The principal investigator of the Framingham Heart Study said that the new study offered support for an association long known in epidemiology: the so-called horse racing effect.
The faster a horse is gaining speed, the likelier it is to reach the finish line first, said Vasan Ramachandran, MD, FACC, FAHA, the Jay and Louise Coffman Professor in Vascular Dementia and chief of the section of preventive medicine at Boston University Schools of Medicine and Public Health. In this case, the finish line is the development of dementia. So, the faster a person's CVD risk profile is increasing, the more likely they are to develop memory loss, Alzheimer's disease, or vascular dementia.
Because modifying CVD risk factors are currently among the only ways to reduce the risk of dementia, Dr. Ramachandran said he hopes that neurologists will take note of those risk factors in all their patients, no matter their primary presenting signs, symptoms, or diagnosis.
You can ask them if they smoke, and if they are complying with their medicines for blood pressure, blood sugar, and cholesterol, Dr. Ramachandran said. Referring them when indicated to an endocrinologist or a cardiologist might be the best way you can care for their cognitive functions.
Dr. Johansen said the study demonstrates the need for patients with CVD risk factors to get them under control as early as possible.
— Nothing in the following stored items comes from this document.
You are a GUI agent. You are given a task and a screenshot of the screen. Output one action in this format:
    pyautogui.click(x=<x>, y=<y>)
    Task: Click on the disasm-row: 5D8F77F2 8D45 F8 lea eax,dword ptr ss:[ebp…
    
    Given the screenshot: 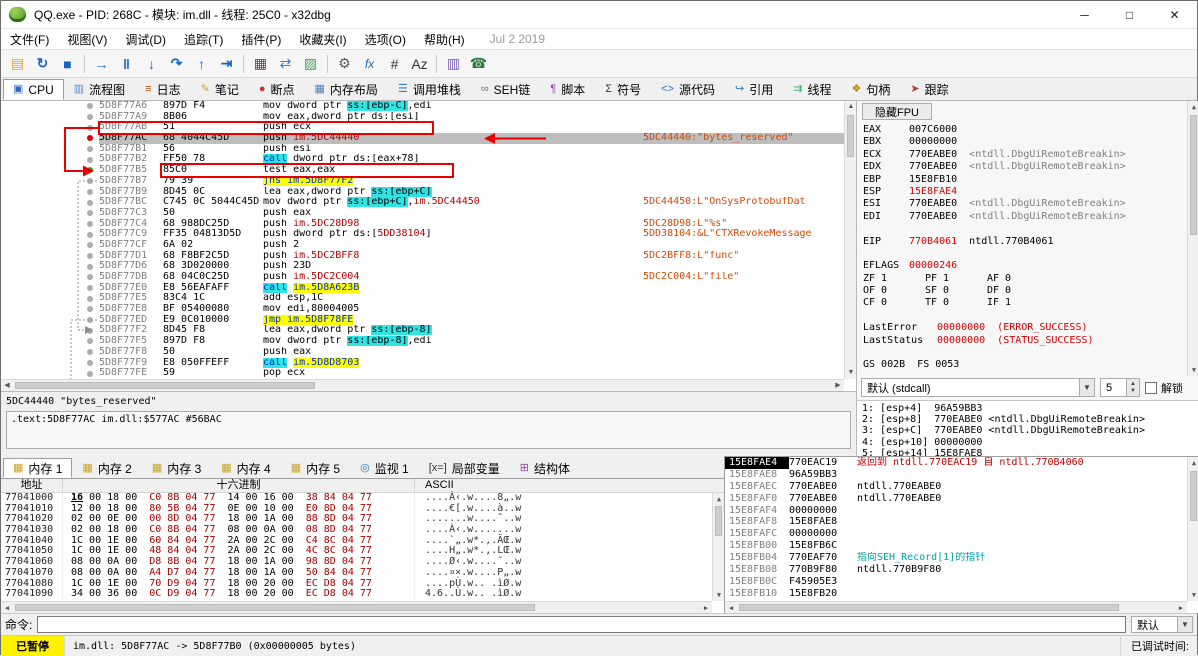 What is the action you would take?
    pyautogui.click(x=422, y=330)
    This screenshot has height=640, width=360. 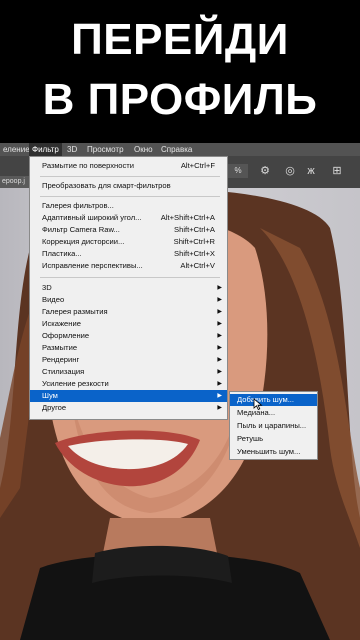 I want to click on menu-item-blur-gallery: Галерея размытия ▶, so click(x=128, y=312).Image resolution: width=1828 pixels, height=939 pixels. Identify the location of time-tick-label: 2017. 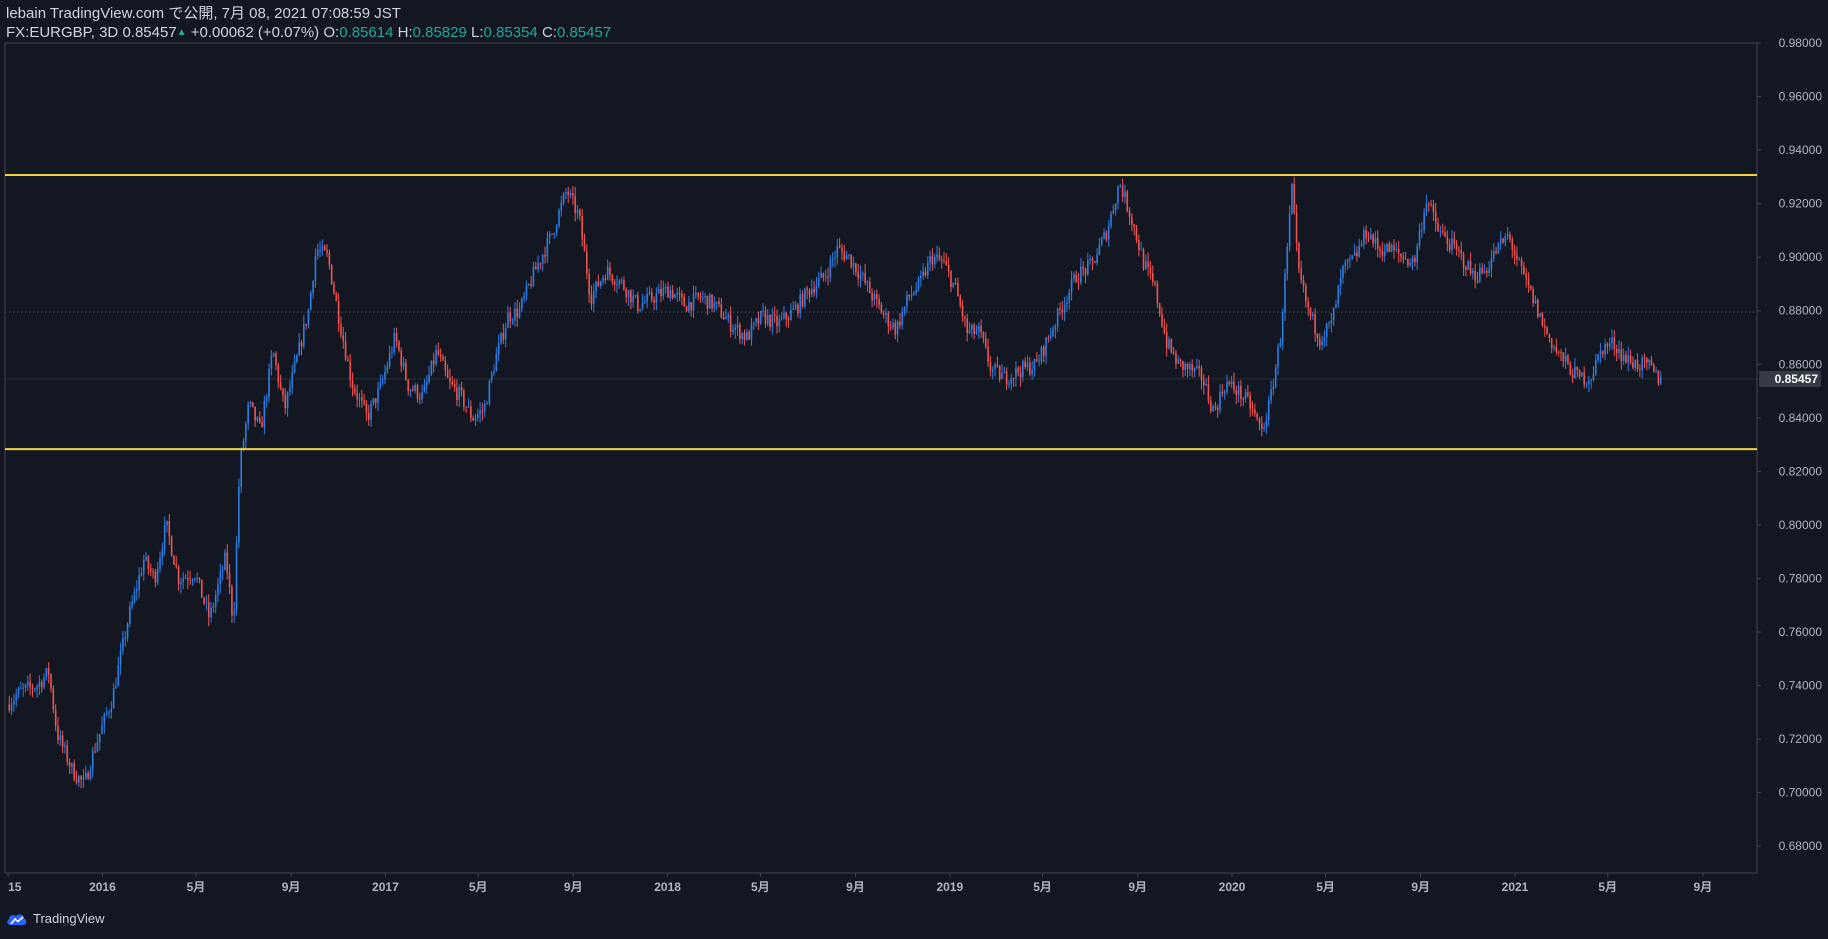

Michelle M. Mielke, PhD, the chair of the department of epidemiology and prevention at Wake Forest School of Medicine, noted that a paper published earlier this year in Neurology reported that women with vascular conditions had greater cognitive decline than men with the conditions.
Although the Framingham Risk Score is stratified by sex, future research should examine whether there are sex differences in the trajectories of the FRS and dementia risk, said Dr. Mielke, who is also professor of international medicine in the section on gerontology and geriatric medicine.
Walter A. Kukull, PhD, an epidemiologist specializing in the study of Alzheimer's risk, said, The paper is a step in the right direction toward distinguishing whether cardiovascular disease progression works synergistically, antagonistically, or independently from neurocognitive disease.
In that regard, the study's reliance on DSM-IV is a little unfortunate, since it attempts to separate AD as a symptom-based diagnosis from multi-infarct dementia in an exclusionary wayeven though the authors recognize that the pathological features very frequently occur together, said Dr. Kukull, professor of epidemiology at the University of Washington in Seattle, and director of the National Alzheimer's Coordinating Center.
In February, Dr. Johansen presented the results of a study at the International Stroke Conference showing no significant decline in any measure of cognition soon after a heart attack, but a significant decline in memory, executive functioning, and global cognition during the course of several years following.
We need to realize that what's going on in the heart and brain are related, she said in a statement announcing her study's results. Managing risk factors to prevent a heart attack is actually good for your brain as well.
In an interview with Neurology Today, Dr. Johansen applauded Dr. Farnsworth von Cederwald's group for using the Framingham risk score and a prospective design that followed participants for 20 to 25 years.
That's a nice long period of follow-up, Dr. Johansen said. And they had a large cohort of over a thousand participants.